Before deciding on having a Border Collie, you need to ask one question, “How much of myself am I prepared to give?” Border Collies are very intelligent and sensitive and providing time for a game with a ball, a half hour walk or a weekly training session is not enough, they need to be part of your life. Taking a dog into your home is a big responsibility and the more information about the breed and its requirements you have, the easier it will be to understand your dog.
If you are considering applying to give one of our Trust dogs a home you may need to be prepared to spend at least one day, and possibly two, with the dog you have chosen to make sure you are certain he or she is right for you. This will also give us the opportunity to assess you both together and to help you to understand each other.
We do not insist you become involved in any dog activity or go to training classes. But we do need to know that you are dedicated to the welfare of your dog, can provide a calm and secure home and are prepared to put in the time needed initially to get know each other.
We don’t rush our dogs out into new homes. we give them time to settle and we assess them. We have full time behaviourists and trainers who work with them and who will spend time with you discussing the dog you would like to adopt.
We try to ensure that our guardians have the best possible dog for them, their family and their lifestyle, and this may mean that sometimes we may recommend a dog to someone they hadn’t previously considered.
While we appreciate people may have work and family commitments we don’t let our dogs go into homes where they are going to be left alone for long periods of time, and some of our younger dogs may not be suitable for families or couples with part time work commitments. This does not necessarily mean we will refuse to home a dog into such circumstances, but we would need to discuss the options of adopting an older dog, or of a family member sharing the responsibility of caring for the dog.
We do not refuse to let our dogs go to families where there are young children but please do not be offended if we turn down requests to look at some of the dogs you may think are suitable, or if we suggest older or steadier dogs. We don’t always have dogs in that can be placed with families with children, and we do sometimes have to say no to families with very young children.
We like all our dogs to go to their new homes with a foundation set for good manners and training. We teach them to wait at doors and gates, to walk nicely on a lead and to have the beginning of a recall.
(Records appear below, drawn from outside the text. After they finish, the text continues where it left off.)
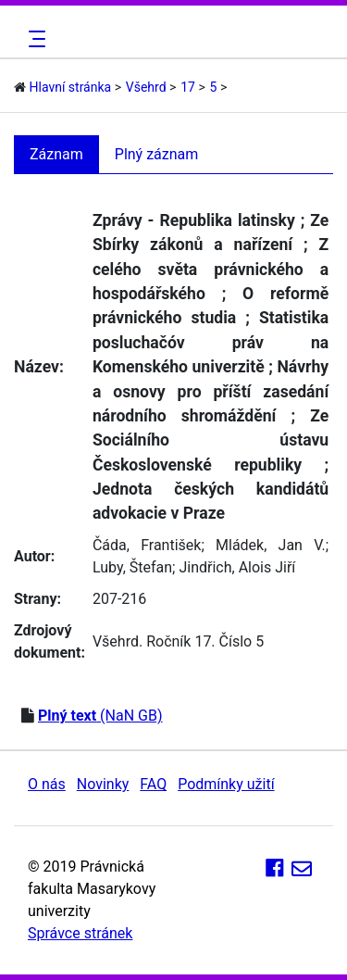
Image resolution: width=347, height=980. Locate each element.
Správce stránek (80, 933)
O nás (46, 784)
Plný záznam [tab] (156, 154)
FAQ (153, 784)
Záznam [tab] (56, 154)
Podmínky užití (226, 784)
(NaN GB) (100, 715)
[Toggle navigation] (34, 39)
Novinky (103, 784)
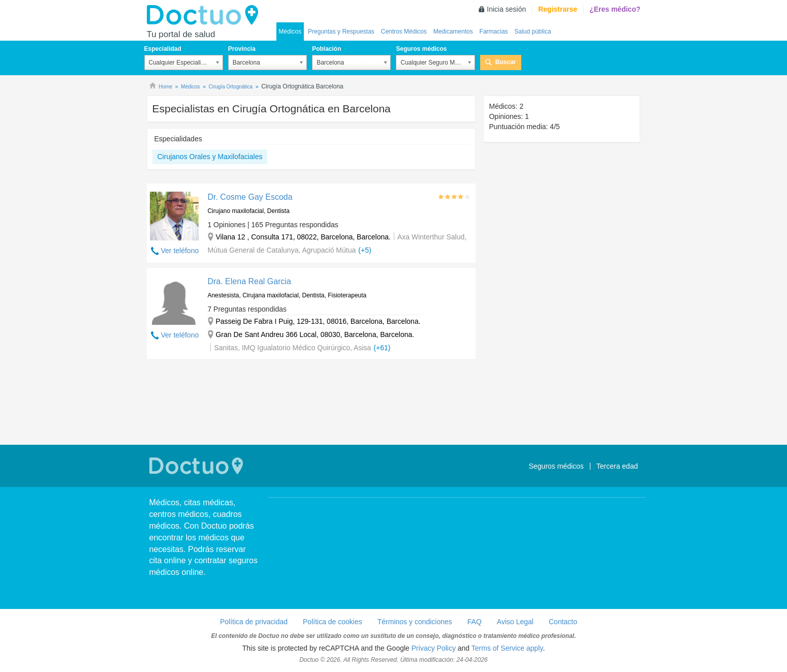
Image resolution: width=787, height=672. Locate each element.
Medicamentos (453, 32)
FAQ (475, 622)
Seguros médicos (421, 49)
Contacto (563, 622)
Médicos (290, 32)
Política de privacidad (254, 622)
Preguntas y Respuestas (341, 32)
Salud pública (533, 32)
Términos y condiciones (415, 622)
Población (326, 49)
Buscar (506, 62)
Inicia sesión (506, 9)
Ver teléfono (180, 251)
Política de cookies (332, 622)
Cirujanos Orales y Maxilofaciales (210, 157)
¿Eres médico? (615, 9)
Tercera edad (617, 466)
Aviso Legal (515, 622)
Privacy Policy (433, 648)
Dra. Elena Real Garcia (249, 281)
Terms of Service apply (507, 648)
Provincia (242, 49)
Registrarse (557, 9)
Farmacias (494, 32)
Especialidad (163, 49)
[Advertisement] (311, 403)
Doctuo (205, 15)
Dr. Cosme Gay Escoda (249, 197)
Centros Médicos (404, 32)
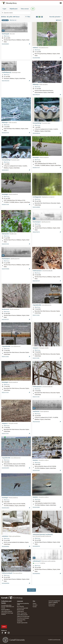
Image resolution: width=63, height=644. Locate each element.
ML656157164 (5, 204)
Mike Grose (7, 36)
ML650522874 (6, 468)
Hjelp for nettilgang (53, 602)
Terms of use (51, 606)
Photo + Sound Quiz (22, 613)
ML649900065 (36, 574)
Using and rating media (22, 608)
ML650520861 (36, 507)
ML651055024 (36, 422)
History (34, 604)
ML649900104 (36, 546)
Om (34, 601)
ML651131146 (36, 397)
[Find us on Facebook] (2, 633)
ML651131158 (5, 392)
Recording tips (20, 606)
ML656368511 (5, 170)
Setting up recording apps (23, 616)
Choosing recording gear (23, 618)
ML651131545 (5, 356)
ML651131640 (36, 315)
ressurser (20, 601)
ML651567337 (36, 281)
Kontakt (35, 607)
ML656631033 (6, 133)
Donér (4, 626)
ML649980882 (6, 546)
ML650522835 (6, 508)
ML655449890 (36, 207)
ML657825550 (6, 81)
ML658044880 (36, 58)
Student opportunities (22, 623)
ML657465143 (36, 95)
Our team (35, 605)
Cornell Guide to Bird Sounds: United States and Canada (8, 607)
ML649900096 (6, 583)
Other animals (25, 9)
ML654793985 (6, 269)
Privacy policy (52, 604)
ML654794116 (36, 232)
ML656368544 (36, 133)
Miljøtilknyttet (14, 9)
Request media (21, 610)
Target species (20, 611)
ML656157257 (36, 168)
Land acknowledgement (54, 601)
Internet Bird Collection (7, 611)
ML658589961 (6, 44)
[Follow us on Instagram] (9, 633)
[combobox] (17, 13)
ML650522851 (36, 470)
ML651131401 (36, 358)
We show our adopters what their dogs knows and how to progress with their training and we are always there as back up for our dogs for the rest of their lives. We are always there to help with advice or further training.
We are intending to extend our services to do inhouse training for people with problems dogs. This is only available at the moment on a small scale, but we will be developing it further when we expand.
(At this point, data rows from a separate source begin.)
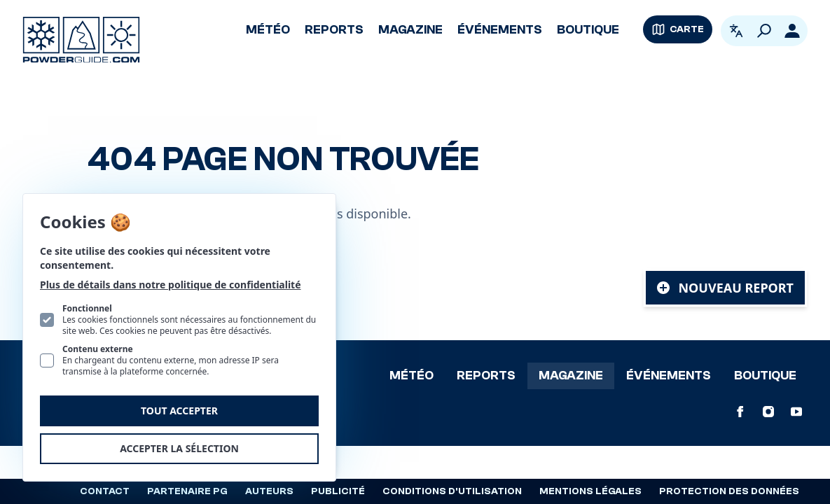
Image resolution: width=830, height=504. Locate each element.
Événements (499, 29)
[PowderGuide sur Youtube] (796, 412)
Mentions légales (590, 491)
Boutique (588, 29)
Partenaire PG (187, 491)
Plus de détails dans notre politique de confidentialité (170, 284)
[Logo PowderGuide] (81, 40)
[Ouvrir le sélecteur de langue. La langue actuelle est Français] (736, 31)
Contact (104, 491)
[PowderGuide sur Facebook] (740, 412)
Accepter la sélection (179, 448)
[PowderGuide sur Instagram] (768, 412)
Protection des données (729, 491)
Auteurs (269, 491)
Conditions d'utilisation (452, 491)
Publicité (338, 491)
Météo (268, 29)
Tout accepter (179, 410)
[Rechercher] (764, 31)
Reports (334, 29)
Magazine (410, 29)
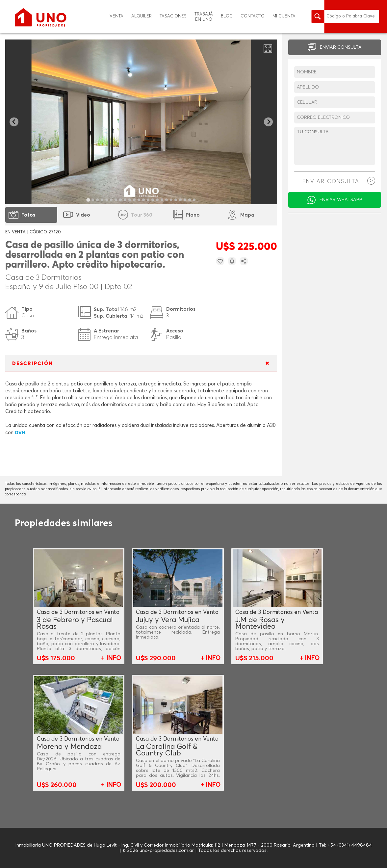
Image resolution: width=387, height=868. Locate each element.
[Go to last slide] (14, 122)
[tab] (88, 199)
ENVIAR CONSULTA (341, 48)
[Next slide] (268, 122)
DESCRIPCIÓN (32, 364)
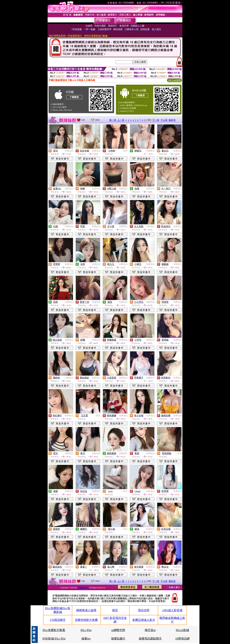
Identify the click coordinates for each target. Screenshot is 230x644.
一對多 (124, 151)
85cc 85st (86, 630)
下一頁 (156, 120)
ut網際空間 (118, 630)
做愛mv (86, 638)
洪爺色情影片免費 (86, 620)
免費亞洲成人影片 (144, 620)
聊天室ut (150, 630)
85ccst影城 (182, 630)
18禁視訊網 (182, 638)
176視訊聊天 (58, 620)
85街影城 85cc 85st (54, 638)
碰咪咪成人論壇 (86, 610)
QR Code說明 (174, 80)
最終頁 (172, 120)
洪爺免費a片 (83, 588)
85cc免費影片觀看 (54, 630)
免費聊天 (150, 151)
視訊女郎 (144, 610)
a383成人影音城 (172, 610)
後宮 (115, 610)
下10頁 (164, 120)
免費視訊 (69, 151)
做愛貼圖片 (118, 638)
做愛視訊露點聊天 (150, 638)
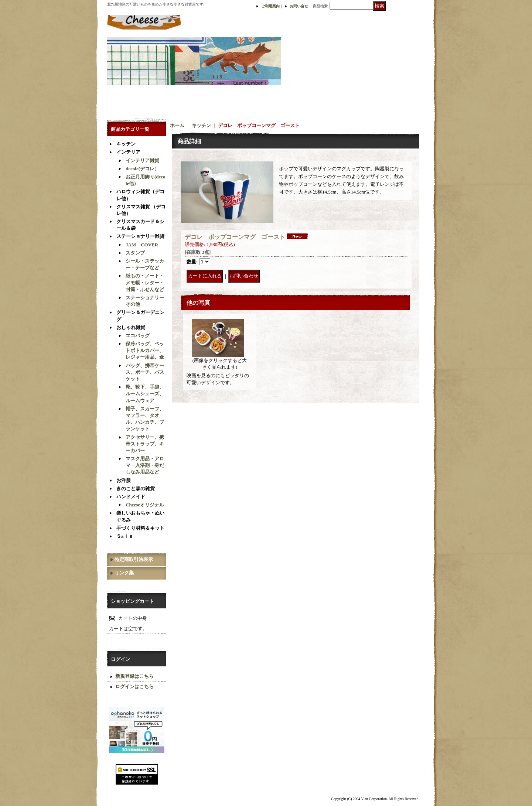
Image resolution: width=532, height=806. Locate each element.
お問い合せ (299, 6)
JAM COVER (142, 245)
When dogs come in to our rescue they may have behavioural issues, have been abused or be simply confused at being in a rescue and not at home. We allow them time to settle and by studying their actions and body language they start to tell us about their past, which helps us to understand how to prepare them for their future. We train with body language to teach our dogs to ‘wait’ at gates and doors, to ‘leave’ anything they become fixated on and to walk sensibly on a lead. Whenever possible we also start them on recall on a long line and we teach them how to chill out on their own special mat.
All our dogs and their adopters have full back up from the Trust and its trainers, this is not an ‘extra’ chargeable service this is part of the adoption contract.